契機


校門前に集まる人、人、人。
そのすべてが新入生を歓迎するために集い、次から次へとやってくる一年生へビラを渡し声をかけている。
その光景に圧倒されつつも、目的地――昇降口へと人ごみを分け、隙間を見つけては歩みを進め、漸く辿り着いた頃には髪が乱れ制服も皺ができていた。
大きくため息を吐き出したところで、そっと一枚紙を差し出される。
何事かと思って差し出された方向に視線を顔ごと向ければ、そこには濃紺とオレンジのユニフォームを着た……バレー部の人だろうか。

「バレー部、マネージャー募集してるから。よかったら練習だけでも見に来てくれ」

無愛想というわけではないのだろうと思うけど、どこか固い表情のその人はバレー部勧誘のチラシを手渡したらすぐに駆けていってしまった。
その人の姿が見えなくなってから、手の中にあるそれに目を落とす。
“烏野高校排球部 練習開始時刻16時 第二体育館”
真っ白な紙に黒いサインペンでそれだけ書いてあった。
他にもらった、というか無理矢理渡された勧誘チラシと比べてみてもそのシンプルさは他の追随を許さない。だけど、何故か目を引いてしまう。
他の部活の人はきゃいきゃいわいわいしながら渡してきたけれど、あの人――あのバレー部の人だけは違った。一言二言、短く端的に用件だけ述べて去っていたことが深く印象に残った。
授業が終わったら少しだけ見に行ってみようか。
見学に行って無理矢理勧誘をしてくるようならその場で帰ってしまえばいいし。
そもそも、マネージャーの仕事が私にできるのかどうか。
中学時代は選手として3年間を過ごしてきたけれど、だからといってその経験がマネージャーとしての仕事に役立つかどうかわからない。
だけど、選手の目線を知っているからこそできる仕事というのもあるのかもしれない。
支えてもらう側から支える側になることへの気持ちの切り替え。
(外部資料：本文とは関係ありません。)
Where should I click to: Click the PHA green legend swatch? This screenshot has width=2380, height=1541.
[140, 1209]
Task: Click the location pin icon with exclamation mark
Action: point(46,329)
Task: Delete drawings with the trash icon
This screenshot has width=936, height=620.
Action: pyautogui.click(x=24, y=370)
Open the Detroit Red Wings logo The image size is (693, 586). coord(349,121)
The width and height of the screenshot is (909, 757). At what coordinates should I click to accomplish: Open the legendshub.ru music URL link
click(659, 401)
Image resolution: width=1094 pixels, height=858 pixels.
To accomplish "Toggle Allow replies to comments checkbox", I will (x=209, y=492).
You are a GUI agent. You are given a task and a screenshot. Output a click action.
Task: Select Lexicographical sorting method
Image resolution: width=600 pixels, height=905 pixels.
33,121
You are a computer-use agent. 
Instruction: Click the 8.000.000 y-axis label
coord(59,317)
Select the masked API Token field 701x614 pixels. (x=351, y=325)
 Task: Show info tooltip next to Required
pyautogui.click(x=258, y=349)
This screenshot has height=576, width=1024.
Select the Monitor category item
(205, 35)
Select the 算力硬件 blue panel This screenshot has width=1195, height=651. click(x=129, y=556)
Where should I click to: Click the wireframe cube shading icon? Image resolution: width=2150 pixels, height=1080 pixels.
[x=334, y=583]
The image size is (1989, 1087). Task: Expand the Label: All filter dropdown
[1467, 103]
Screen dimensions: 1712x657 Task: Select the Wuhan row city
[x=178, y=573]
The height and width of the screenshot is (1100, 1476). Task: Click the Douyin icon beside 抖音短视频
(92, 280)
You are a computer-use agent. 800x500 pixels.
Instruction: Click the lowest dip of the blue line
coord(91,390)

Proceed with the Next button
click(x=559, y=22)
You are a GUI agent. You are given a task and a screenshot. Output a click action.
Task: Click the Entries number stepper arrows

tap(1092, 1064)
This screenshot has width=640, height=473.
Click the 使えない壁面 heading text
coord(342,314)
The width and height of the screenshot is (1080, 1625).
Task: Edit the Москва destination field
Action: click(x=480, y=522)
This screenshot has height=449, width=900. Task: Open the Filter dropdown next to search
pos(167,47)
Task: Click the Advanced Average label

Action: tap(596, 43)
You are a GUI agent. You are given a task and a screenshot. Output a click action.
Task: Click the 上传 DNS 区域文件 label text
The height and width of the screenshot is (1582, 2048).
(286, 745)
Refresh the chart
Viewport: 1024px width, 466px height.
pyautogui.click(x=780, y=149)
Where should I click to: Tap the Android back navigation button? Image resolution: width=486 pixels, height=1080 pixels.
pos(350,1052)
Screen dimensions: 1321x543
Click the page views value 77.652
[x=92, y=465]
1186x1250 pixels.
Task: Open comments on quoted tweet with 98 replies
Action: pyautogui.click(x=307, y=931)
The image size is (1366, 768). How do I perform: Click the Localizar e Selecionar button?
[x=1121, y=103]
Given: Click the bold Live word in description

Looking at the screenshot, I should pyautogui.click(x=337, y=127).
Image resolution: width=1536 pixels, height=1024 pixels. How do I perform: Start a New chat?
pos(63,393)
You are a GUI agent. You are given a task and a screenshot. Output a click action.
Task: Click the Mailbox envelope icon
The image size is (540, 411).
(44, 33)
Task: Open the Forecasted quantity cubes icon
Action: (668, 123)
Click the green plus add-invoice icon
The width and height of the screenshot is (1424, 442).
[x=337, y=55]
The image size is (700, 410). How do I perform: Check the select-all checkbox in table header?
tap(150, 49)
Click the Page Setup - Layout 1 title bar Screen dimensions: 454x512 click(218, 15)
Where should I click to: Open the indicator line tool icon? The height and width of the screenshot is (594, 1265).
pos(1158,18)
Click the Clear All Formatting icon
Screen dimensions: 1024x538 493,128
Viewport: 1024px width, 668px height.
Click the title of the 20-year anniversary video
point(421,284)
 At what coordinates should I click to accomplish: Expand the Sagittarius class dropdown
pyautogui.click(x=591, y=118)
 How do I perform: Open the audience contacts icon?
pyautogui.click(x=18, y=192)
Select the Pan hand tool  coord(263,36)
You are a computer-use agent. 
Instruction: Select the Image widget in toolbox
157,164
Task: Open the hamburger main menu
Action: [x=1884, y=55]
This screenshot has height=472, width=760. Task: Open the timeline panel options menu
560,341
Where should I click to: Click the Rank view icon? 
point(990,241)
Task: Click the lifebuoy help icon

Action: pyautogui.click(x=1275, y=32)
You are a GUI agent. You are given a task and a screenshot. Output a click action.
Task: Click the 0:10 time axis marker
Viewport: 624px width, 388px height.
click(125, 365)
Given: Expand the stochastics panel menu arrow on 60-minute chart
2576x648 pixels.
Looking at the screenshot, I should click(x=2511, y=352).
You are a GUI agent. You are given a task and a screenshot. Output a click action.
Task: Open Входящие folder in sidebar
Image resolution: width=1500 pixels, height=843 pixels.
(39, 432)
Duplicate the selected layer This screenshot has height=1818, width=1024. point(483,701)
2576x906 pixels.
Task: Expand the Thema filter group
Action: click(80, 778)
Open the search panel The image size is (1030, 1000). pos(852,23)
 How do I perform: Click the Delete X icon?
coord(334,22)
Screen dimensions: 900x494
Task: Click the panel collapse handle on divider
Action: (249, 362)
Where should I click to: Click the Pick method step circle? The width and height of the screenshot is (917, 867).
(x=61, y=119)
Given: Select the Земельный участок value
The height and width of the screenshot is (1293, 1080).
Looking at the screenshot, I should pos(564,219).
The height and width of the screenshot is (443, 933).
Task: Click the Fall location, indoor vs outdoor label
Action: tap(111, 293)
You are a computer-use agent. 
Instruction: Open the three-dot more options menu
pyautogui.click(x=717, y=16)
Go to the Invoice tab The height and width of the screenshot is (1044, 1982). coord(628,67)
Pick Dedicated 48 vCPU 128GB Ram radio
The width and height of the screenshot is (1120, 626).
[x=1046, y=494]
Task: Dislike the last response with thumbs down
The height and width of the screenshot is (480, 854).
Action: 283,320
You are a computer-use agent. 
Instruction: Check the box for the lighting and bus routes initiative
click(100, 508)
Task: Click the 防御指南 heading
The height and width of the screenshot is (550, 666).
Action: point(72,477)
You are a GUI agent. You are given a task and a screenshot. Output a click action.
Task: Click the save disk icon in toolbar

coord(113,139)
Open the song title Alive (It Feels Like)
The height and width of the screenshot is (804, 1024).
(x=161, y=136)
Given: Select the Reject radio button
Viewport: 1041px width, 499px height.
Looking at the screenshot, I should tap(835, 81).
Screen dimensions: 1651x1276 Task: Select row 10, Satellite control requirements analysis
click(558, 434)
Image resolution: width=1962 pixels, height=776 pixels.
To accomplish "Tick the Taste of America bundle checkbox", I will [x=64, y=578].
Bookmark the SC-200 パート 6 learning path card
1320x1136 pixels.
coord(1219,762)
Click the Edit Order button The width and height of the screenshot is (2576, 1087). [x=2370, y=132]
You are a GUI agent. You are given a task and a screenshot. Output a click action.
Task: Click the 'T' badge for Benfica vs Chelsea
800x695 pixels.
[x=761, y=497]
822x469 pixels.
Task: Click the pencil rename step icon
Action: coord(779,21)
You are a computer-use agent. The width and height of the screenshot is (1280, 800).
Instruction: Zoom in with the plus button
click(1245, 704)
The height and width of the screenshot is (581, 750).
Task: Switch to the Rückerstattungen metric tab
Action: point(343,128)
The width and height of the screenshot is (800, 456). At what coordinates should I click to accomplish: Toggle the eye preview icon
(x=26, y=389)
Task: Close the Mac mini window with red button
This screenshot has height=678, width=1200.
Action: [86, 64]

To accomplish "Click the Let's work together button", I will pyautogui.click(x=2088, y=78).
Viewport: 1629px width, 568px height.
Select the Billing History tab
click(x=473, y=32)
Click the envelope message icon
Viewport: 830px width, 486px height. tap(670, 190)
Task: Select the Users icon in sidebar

――それが悪くないと思っているのも事実。
意外にもマネージャーになることに対して前向きな自分に驚く。
下駄箱から上履きを取り出して下足と履き替える。
昇降口の柱に掛けてある時計を見れば朝のHRまではまだ時間がある。
ゆっくり考えながら歩いても余裕だろう。
数あるチラシの中からバレー部の物を一番上に置いて、それを眺めながらHRの教室へ歩みを進めた。


*


授業が終わって、私の足はまっすぐ第二体育館へ向いていた。
その道中でもいろいろな部活の人にこれでもかと言うほど勧誘されて、また手にはたくさんのチラシの束。
内心ため息を吐き出しながらそっと体育館のドア手前にある階段へ足をかけたその時だった。

「清水さん、だよね?」

背後から声がかかり、声の主を確認するために振り返る。
そこにいた人は確かに見覚えがある。
つい先ほどまで一緒に帰りのHRを受けていたのだから。

「菅原、くん……だっけ」
「そう、菅原。菅原孝支。よく覚えてたね」
「席、後ろでしょ」
「そうだったね」

菅原くんは苦笑して、それから体育館のドアを指差す。
その指を見て、そして振り返って体育館のドアへ視線を移す。

「清水さんはバレー部の見学?」
「そうだけど」
「そっか。マネージャー希望なの?」
「まだわからないけど」

私の端的な返答に菅原くんはまた「そっか」とだけ言って、笑顔を浮かべる。

「マネージャーってさ、すごく大変な仕事だけどその分やりがいあると思うんだ。もちろん、清水さんがバレーを好きじゃないなら無理に誘ったりはしない。でも俺は清水さんがバレー部のマネージャーやってくれたらすごく嬉しい」

この言い分からして、菅原くんはバレー部に入部希望なのだろうか?
いや、この体育館に来ているということは十中八九そうなのだろう。
ちゃんとジャージに着替えてきているということは、今日から練習に参加する気なのだろうし。

「じゃあ俺、練習参加するから」

そう言って菅原くんは颯爽と追い抜いて、重い体育館のドアを開ける。
ガラガラと音を立てて開いたその先には既に上級生部員とみられる人たちが練習の準備を始めている姿が見えた。
“清水さんがバレー部のマネージャーやってくれたらすごく嬉しい”
決めかねていた心を、あと一歩前に進めたら決められそうだったところを、一押しもらった気がした。
ドアが閉められる。入るならこのタイミングしかない。
そう思ったら口が、足が勝手に動いていた。

「待って」

二段、三段しかない階段を勢いよく駆け上がって、菅原くんのジャージを掴む。
思いも寄らない行動だったのだろう。菅原くんは目を丸くして私を見つめてくる。

「見学したいから入れて」

私の言葉に菅原くんは破顔して迎え入れてくれる。
その笑顔がまた私の心を押してくれた気がした。